* **GOAL OF THE EXERCISE**
With the pictures left out, please return exactly the line holding "Task: Click the ラピード model cell" and each following line until the entries end.

* **EXTRACTED RECORDS**
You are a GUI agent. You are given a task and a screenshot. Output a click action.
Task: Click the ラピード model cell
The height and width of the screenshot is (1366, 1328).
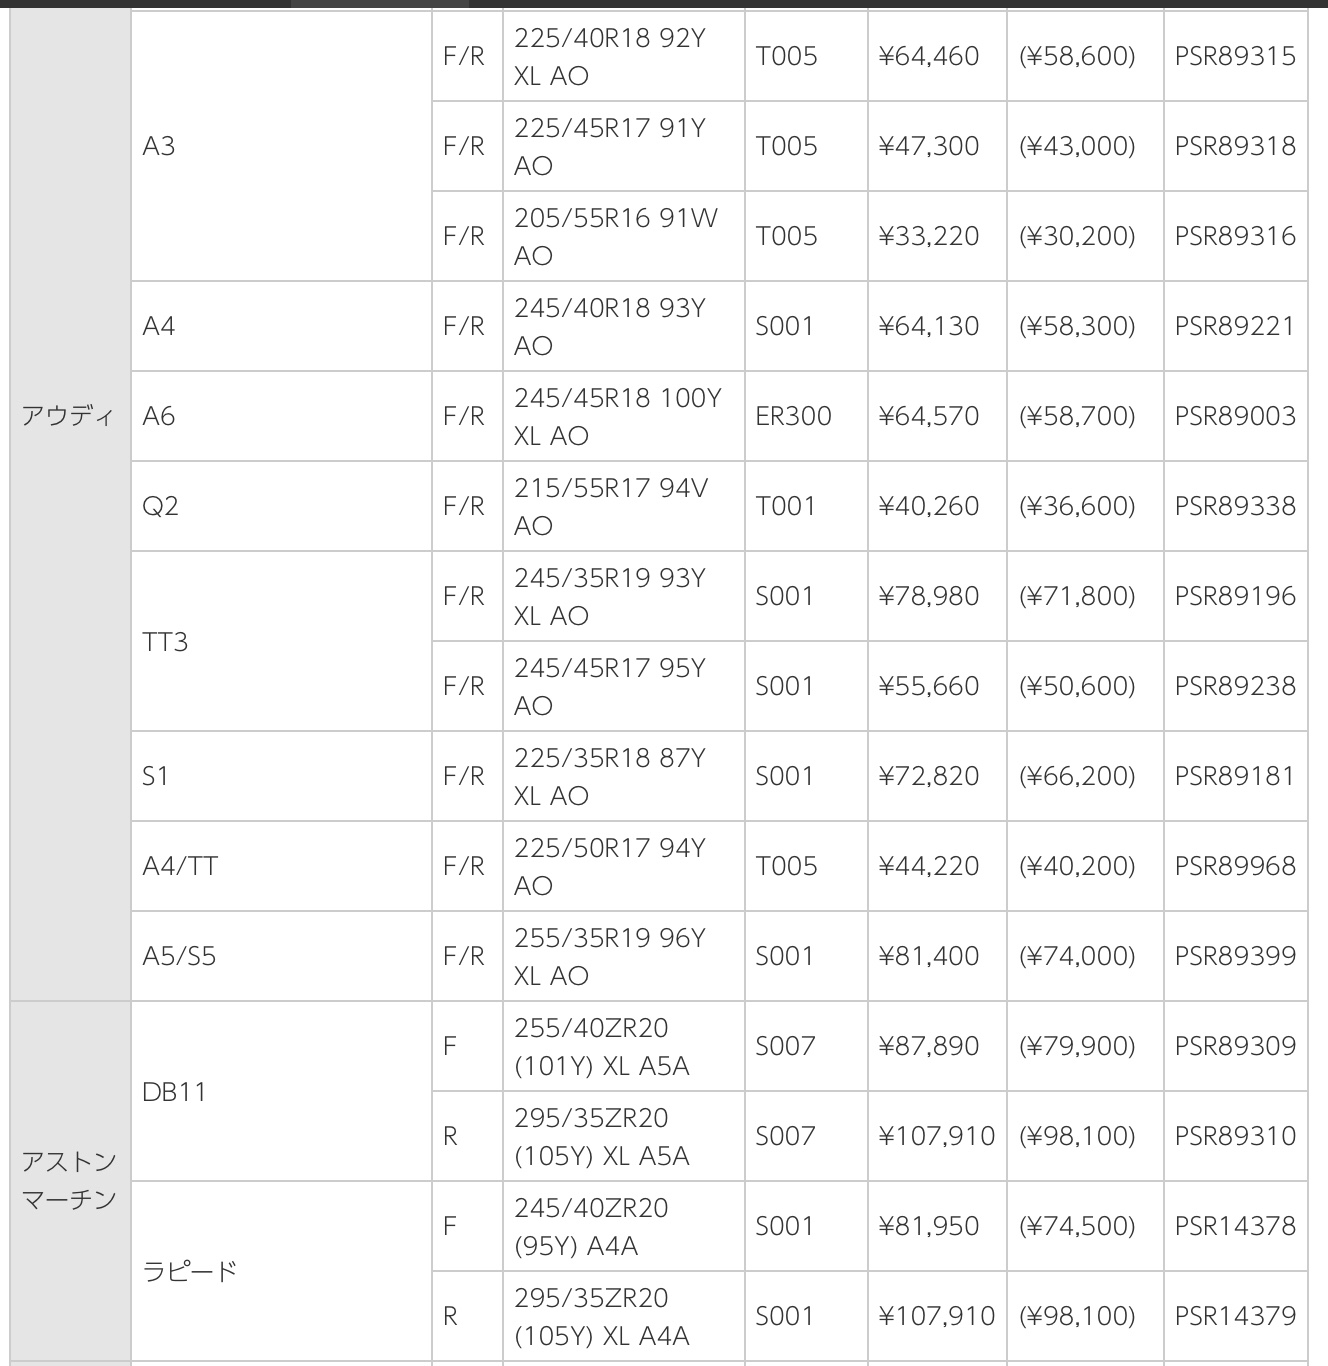[190, 1271]
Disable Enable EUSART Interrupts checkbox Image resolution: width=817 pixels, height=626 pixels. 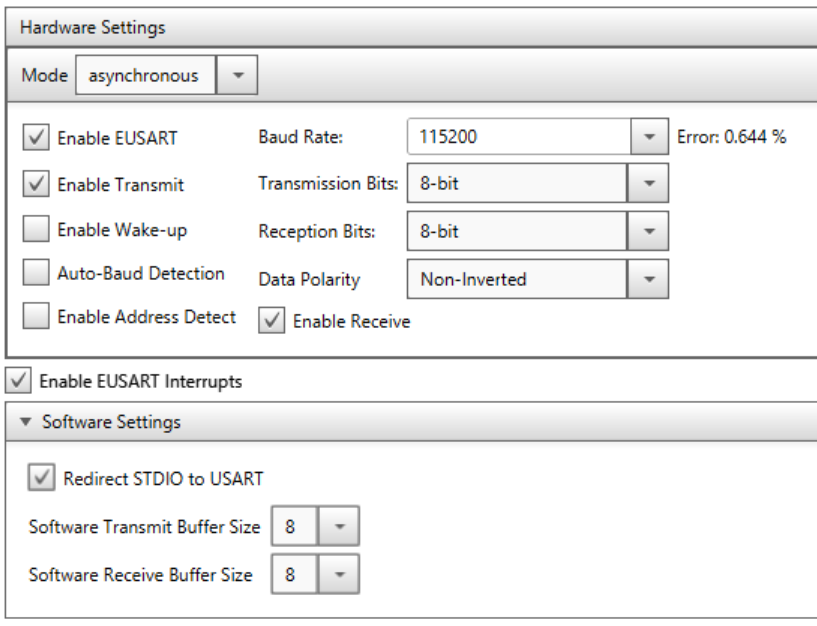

* **WRITTEN ANSWER**
Task: Click the ラピード model cell
The height and width of the screenshot is (1366, 1328).
[190, 1271]
Disable Enable EUSART Interrupts checkbox Image resolution: width=817 pixels, height=626 pixels. 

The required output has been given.